PORTUGUESE PORK WITH WINE AND GARLIC (CARNE DE VINHO E ALHOS)



Portuguese Pork With Wine and Garlic (Carne De Vinho E Alhos) image

This recipe has you cook the meat before browning it. Be sure to allow 5 days for the meat to marinate before you begin making this popular dish from the Island of Madeira, Portugal.

Provided by TxGriffLover

Categories     Pork

Time P6DT2h

Yield 10 serving(s)

Number Of Ingredients 8

1 large picnic pork shoulder, cut into 2-inch chunks
white wine, 1 part
cider vinegar, 2 parts
1/2 cup salt
6 garlic cloves, peeled and crushed
1/2 teaspoon dried marjoram
7 whole red chilies, torn apart (cayenne)
1 -2 loaf French bread, sliced 1-inch thick

Steps:

  • With a sharp knife, debone and remove all of the rind from the meat,
  • leaving the white fat, and discarding the rind. Cut into chunks.
  • Combine the pork, wine, vinegar, garlic, marjoram and salt in a non-reactive bowl and marinate in the refrigerator for 5-6 days.
  • Transfer the meat and a little of the marinade to a large non-reactive pot and simmer over low heat until meat is browned. Add enough more marinade to keep from drying out or burning.
  • Transfer the meat to a platter.
  • Moisten the slices of bread by dipping each side quickly into the hot marinade( add more, if nec.) and brown the bread in the marinade until sort of crispy.
  • Arrange the bread on a serving platter, top with the meat.
  • Serve hot.
  • Can be re-heated in a frying pan for breakfast!

Nutrition Facts : Calories 311.3, Fat 2, SaturatedFat 0.5, Sodium 6187.1, Carbohydrate 61.2, Fiber 3, Sugar 4.3, Protein 12.7

Tips:

  • Choose the right cut of pork: Pork shoulder (also known as pork butt) is the best cut for this dish because it is flavorful and has a good amount of fat. Pork loin can also be used, but it is a leaner cut, so be sure to cook it carefully to avoid drying it out.
  • Marinate the pork: Marinating the pork helps to tenderize it and add flavor. The marinade in this recipe is made with garlic, paprika, cumin, oregano, and white wine.

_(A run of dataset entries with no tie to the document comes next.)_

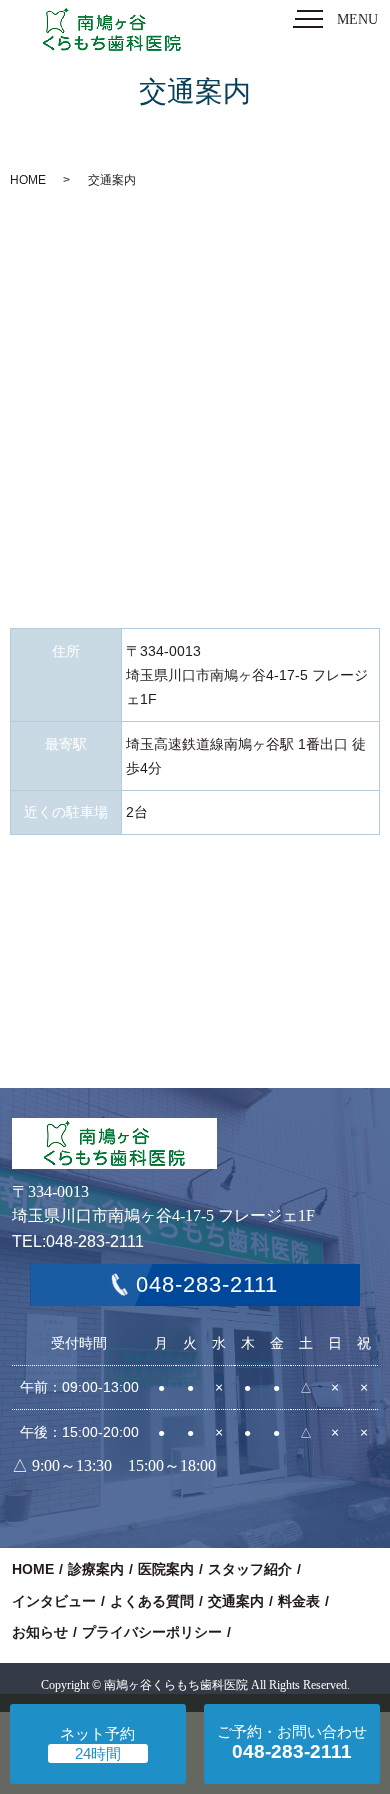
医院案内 (166, 1569)
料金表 (299, 1601)
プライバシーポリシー (152, 1632)
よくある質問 (152, 1601)
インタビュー (54, 1601)
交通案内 (236, 1601)
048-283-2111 (207, 1284)
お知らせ (40, 1632)
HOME (28, 180)
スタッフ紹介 (250, 1569)
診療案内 (96, 1569)
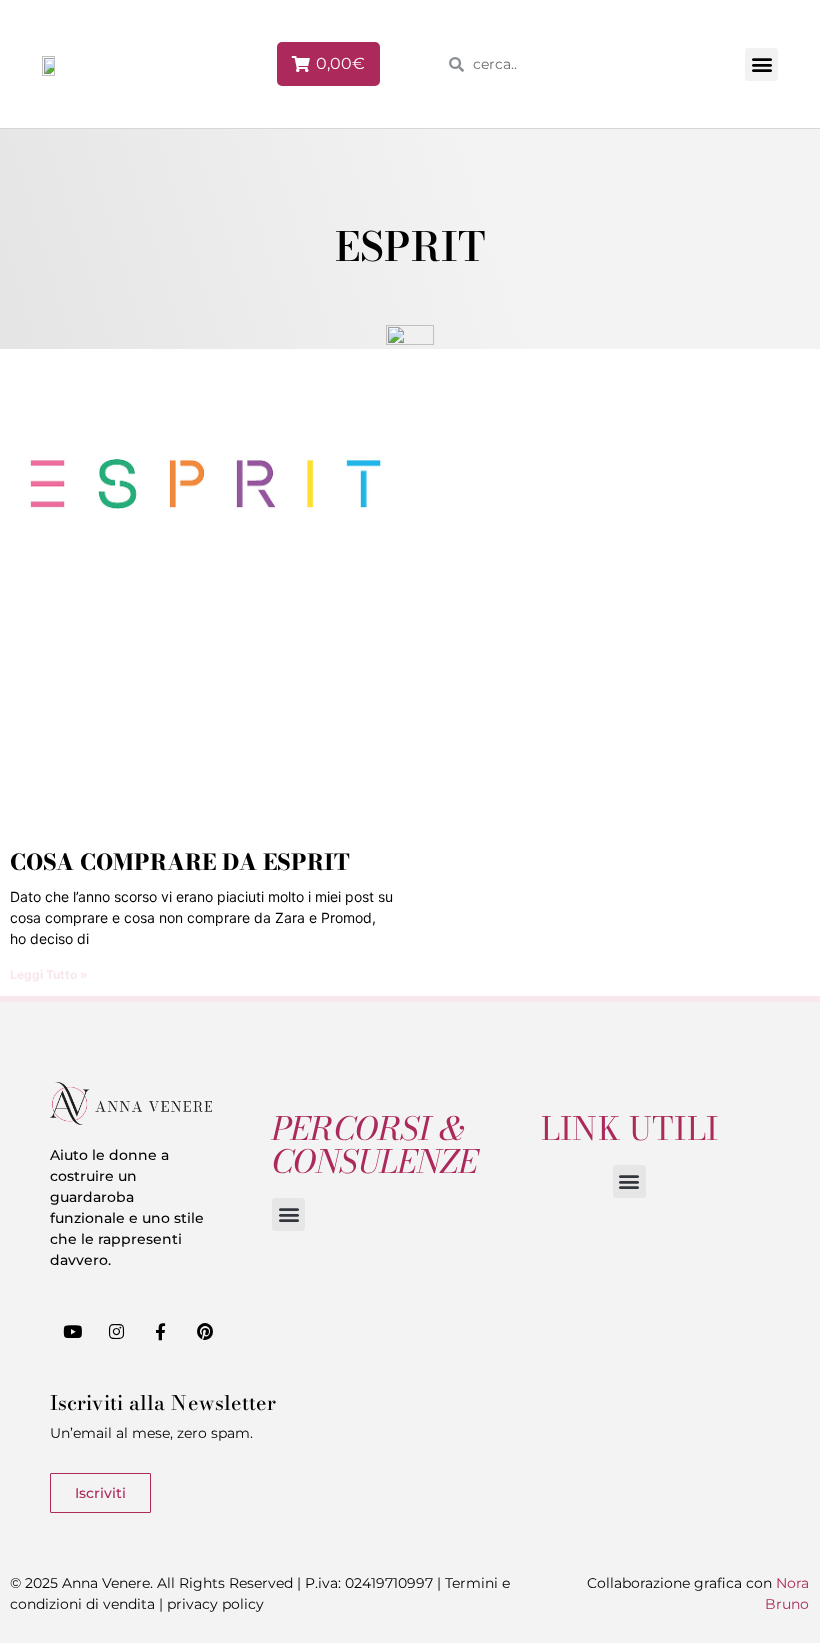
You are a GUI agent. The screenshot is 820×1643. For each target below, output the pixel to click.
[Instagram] (116, 1331)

You can also use other ingredients, such as olive oil, lemon juice, or orange juice.
  • Cook the pork slowly: Pork shoulder is a tough cut of meat, so it needs to be cooked slowly to tenderize it. Braising is a great way to cook pork shoulder because it involves simmering the meat in a liquid. This method helps to break down the connective tissue in the meat and make it fall-apart tender.
  • Serve with rice and vegetables: Portuguese pork is traditionally served with rice and vegetables. Rice is a good way to soak up the flavorful sauce from the pork. Vegetables, such as potatoes, carrots, and green beans, are also a good accompaniment to this dish.

Conclusion:

Portuguese pork is a delicious and flavorful dish that is perfect for a special occasion or a casual weeknight meal. The pork is marinated in a flavorful blend of spices and then braised until it is fall-apart tender. Serve it with rice and vegetables for a complete meal that everyone will enjoy.